| WHAT IS REQUIRED |
Please list every line in the entries below that contains the word "breadcrumb", copying each line in full. Case counts.

[Dataset items]
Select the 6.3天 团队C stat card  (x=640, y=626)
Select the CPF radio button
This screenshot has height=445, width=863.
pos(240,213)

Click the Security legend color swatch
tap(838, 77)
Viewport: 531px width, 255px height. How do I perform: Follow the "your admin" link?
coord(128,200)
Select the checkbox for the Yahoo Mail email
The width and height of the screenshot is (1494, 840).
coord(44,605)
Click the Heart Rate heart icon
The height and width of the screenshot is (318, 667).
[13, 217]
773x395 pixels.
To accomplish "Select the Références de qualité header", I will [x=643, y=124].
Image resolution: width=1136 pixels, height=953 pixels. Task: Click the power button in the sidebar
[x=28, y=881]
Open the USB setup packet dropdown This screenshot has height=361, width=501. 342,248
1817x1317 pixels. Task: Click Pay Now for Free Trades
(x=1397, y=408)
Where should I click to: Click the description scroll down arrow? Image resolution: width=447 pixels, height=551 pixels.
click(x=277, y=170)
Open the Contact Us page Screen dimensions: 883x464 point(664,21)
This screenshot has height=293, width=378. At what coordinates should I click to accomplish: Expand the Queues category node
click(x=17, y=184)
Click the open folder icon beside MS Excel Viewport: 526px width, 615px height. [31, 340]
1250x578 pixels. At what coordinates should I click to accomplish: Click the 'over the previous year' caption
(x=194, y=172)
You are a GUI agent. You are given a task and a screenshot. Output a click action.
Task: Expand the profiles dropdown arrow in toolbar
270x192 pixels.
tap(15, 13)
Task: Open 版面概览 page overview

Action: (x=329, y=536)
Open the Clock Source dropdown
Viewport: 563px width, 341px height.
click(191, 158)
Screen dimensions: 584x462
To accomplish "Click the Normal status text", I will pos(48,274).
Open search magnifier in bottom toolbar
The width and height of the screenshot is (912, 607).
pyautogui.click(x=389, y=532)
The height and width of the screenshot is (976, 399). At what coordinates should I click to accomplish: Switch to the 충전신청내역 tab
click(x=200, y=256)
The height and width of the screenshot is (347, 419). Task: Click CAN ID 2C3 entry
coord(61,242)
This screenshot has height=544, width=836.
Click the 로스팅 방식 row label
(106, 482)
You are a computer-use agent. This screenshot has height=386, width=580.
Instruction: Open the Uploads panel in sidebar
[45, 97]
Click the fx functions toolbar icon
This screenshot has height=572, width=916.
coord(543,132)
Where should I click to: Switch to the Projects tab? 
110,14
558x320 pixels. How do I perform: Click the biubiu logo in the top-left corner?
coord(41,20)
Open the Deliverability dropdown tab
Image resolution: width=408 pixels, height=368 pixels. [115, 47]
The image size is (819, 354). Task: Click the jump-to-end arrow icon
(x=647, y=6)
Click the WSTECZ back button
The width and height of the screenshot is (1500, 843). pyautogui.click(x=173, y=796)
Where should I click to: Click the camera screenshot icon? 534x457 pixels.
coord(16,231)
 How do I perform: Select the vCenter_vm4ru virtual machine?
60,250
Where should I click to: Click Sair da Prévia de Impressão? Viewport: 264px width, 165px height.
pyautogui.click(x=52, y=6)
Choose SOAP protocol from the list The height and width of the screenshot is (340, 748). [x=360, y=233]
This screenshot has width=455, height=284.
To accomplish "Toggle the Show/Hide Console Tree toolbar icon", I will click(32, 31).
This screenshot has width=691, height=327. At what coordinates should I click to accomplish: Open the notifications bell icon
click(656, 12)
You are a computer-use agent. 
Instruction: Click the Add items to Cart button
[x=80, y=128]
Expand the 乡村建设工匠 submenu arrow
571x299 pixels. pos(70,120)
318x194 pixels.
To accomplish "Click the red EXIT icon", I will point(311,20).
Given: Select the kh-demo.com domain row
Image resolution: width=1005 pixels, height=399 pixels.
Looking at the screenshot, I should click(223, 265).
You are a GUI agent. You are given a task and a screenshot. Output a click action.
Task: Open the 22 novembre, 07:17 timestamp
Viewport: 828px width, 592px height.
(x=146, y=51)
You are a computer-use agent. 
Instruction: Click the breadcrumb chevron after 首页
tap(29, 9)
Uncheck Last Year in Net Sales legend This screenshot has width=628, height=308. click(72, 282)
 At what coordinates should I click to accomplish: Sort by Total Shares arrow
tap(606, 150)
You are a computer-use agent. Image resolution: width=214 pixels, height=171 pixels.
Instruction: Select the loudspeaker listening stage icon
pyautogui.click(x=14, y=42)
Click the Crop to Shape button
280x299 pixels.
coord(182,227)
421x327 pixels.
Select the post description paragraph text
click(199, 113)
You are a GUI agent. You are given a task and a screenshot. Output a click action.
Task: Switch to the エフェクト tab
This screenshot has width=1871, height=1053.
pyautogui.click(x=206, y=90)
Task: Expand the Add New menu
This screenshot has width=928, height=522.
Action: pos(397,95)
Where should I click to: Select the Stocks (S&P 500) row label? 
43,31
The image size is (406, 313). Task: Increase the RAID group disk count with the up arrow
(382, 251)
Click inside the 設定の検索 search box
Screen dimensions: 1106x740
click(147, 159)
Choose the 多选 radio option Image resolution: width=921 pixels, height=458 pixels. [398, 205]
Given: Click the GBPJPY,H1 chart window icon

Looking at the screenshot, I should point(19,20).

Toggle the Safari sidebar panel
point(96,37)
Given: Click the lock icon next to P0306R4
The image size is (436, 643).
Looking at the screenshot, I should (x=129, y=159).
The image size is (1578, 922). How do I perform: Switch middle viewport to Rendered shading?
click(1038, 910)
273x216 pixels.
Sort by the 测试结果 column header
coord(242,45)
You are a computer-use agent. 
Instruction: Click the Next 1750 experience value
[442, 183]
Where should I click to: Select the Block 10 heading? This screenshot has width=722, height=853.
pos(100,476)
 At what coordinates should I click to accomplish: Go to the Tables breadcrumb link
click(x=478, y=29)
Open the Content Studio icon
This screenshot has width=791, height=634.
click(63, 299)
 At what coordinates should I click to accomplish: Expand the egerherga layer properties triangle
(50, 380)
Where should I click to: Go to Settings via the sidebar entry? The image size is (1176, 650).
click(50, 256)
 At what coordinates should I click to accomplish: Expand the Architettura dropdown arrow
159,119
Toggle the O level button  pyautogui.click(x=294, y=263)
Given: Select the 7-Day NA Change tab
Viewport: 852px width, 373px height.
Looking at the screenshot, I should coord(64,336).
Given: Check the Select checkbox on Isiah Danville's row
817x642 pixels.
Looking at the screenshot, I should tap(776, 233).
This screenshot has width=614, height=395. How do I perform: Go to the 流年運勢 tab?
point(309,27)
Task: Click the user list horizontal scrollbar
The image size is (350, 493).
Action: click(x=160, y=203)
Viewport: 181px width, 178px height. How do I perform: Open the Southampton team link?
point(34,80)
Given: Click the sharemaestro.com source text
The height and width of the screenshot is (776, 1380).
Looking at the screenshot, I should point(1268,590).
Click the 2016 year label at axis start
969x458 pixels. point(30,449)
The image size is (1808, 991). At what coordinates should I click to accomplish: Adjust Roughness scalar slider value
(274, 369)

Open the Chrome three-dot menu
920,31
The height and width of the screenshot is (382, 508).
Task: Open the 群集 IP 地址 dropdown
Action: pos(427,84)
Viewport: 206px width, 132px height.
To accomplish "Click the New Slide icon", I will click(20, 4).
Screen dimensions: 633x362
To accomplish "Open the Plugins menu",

| PROBLEM SOLUTION |
Instruction: Click the breadcrumb chevron after 首页
 At what coordinates should I click to accomplish: Go to the Tables breadcrumb link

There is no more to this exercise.